Ma è stata la televisione a renderlo famoso con trasmissioni personalizzate: col suo papillon e i gilet, gli occhiali tondi, l’accento francese, un bel sorriso, i modi da dandy, le frasi pieno di spirito, Philippe Daverio dal 1999 è stato inviato speciale della trasmissione "Art'è" su Rai 3 e nel 2000 è stato autore e conduttore di "Art.tù". Dal 2002 al 2012 diresse la fortunata trasmissione "Passepartout" su Rai 3, programma d'arte e cultura, seguito poi da "Il Capitale". Nel 2011 per Rai 5 ha condotto il personalissimo "Emporio Daverio", una proposta di invito al viaggio attraverso l'Italia. Nel piccolo schermo diede il meglio di sé: divenne un volto amato da un vasto pubblico che gli riconosceva la grande capacità di divulgare i temi dell’arte nella storia. Che lui proponeva anche con format dedicati alla scoperta dell’Italia minore. Con lui scompare l’ultimo divulgatore dell’arte in televisione che faceva storcere il naso ai critici duri e puri che gli rimproveravano di non essere un accademico. Eppure il programma "Passepartout" per quasi vent’anni riuscì a raccogliere attorno a una tavola ospiti in grado di confrontarsi su un percorso storico-artistico definito in ogni puntata, tra un vino e una portata.
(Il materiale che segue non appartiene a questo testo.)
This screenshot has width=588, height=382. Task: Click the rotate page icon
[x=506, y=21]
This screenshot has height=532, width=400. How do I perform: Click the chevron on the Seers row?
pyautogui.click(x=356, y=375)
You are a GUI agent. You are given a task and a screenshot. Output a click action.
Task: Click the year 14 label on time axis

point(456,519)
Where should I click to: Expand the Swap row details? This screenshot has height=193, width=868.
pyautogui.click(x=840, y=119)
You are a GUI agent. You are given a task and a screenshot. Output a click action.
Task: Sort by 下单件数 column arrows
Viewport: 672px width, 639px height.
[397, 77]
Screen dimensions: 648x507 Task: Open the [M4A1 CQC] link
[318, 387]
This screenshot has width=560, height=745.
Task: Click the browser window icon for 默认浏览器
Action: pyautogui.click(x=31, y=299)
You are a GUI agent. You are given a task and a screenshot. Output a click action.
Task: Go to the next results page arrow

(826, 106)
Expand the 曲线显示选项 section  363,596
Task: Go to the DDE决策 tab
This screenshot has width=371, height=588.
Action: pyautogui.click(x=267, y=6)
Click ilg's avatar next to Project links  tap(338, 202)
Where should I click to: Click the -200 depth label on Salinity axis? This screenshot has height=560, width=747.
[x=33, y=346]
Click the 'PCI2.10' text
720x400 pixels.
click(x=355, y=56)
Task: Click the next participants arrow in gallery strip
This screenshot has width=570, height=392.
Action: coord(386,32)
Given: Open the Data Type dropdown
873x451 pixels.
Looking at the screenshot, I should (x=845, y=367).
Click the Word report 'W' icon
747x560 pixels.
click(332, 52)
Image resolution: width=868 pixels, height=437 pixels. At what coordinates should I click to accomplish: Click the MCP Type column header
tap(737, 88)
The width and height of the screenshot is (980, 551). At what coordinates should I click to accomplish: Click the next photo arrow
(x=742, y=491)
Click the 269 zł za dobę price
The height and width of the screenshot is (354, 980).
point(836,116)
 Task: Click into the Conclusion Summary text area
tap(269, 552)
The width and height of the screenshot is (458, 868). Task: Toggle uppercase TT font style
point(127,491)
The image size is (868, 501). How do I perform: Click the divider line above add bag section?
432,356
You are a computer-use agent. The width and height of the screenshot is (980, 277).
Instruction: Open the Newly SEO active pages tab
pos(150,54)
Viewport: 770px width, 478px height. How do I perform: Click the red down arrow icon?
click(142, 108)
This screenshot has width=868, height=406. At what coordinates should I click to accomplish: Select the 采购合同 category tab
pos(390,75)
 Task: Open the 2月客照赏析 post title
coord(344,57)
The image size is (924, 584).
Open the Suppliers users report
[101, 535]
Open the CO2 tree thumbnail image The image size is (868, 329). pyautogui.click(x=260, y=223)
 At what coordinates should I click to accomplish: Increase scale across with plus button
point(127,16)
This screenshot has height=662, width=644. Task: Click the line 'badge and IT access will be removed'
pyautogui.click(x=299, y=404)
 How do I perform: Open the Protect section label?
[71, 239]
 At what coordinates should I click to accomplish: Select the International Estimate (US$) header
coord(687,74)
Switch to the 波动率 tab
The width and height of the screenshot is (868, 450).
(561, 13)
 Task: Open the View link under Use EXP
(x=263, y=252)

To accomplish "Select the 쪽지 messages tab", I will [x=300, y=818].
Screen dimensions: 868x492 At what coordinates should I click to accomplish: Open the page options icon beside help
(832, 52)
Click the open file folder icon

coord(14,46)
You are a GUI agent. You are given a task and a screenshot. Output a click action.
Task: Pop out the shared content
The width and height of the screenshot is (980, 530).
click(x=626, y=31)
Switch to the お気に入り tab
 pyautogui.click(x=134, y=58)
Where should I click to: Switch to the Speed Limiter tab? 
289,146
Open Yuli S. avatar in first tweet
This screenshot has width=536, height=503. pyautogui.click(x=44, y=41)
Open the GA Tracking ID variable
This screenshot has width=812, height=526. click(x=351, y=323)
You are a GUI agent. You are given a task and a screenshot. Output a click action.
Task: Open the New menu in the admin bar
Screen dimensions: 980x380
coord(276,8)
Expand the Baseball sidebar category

Nel mezzo, Daverio raccontava da Cicerone un’Italia delle meraviglie. Percorreva vie desuete, lasciava che si spalancassero alle telecamere le porte di chiese montane, palazzi con affreschi, musei dimenticati ma ricchi di opere. Oltre ai particolari dei capolavori, la macchina da presa mostrava il conduttore seduto dietro una scrivania, le espressioni da antologia e le pagine cancellate dall'artista Emilio Isgrò sullo sfondo. Così anche il meno conosciuto dei dipinti diventava un capolavoro da scoprire con grande riconoscenza di sindaci e direttori di musei. Gli ascolti, in fasce orarie fuori da ogni gara di share, lo ripagavano poiché superava il milione di spettatori. Molti i suoi volumi di successo: con Rizzoli ha pubblicato nel 2011 "Il museo immaginato", nel 2012 "Il secolo lungo della modernità", nel 2013 "Guardar lontano veder vicino" e a fine 2014 "Il secolo spezzato delle avanguardie". Per la stessa casa editrice sono usciti nel 2015 i volumi "La buona strada", "L'arte in tavola" e "Il gioco della pittura". L'ultimo volume, sempre per l'editore milanese, nel 2019, dal titolo "La mia Europa a piccoli passi".

Negli ultimi anni era stata intensa la sua partecipazione a "Striscia la notizia", il programma satirico di Antonio Ricci in onda su Canale5. Proprio ieri mattina sul sito dell’emittente era stato pubblicato il suo ultimo servizio sulle curiosità e i segreti sull’Opera di Parigi, sulla Gioconda e gli aneddoti su Raffaello Sanzio e Claude Monet. Anche il ministro per i Beni e le Attività culturali, Dario Franceschini, ha espresso grande cordoglio: "Con Philippe Daverio scompare un intellettuale di grande umanità, storico dell’arte sensibile e raffinato, un uomo di cui ho sempre apprezzato la grande intelligenza e lo spirito critico e che già manca a tutti noi".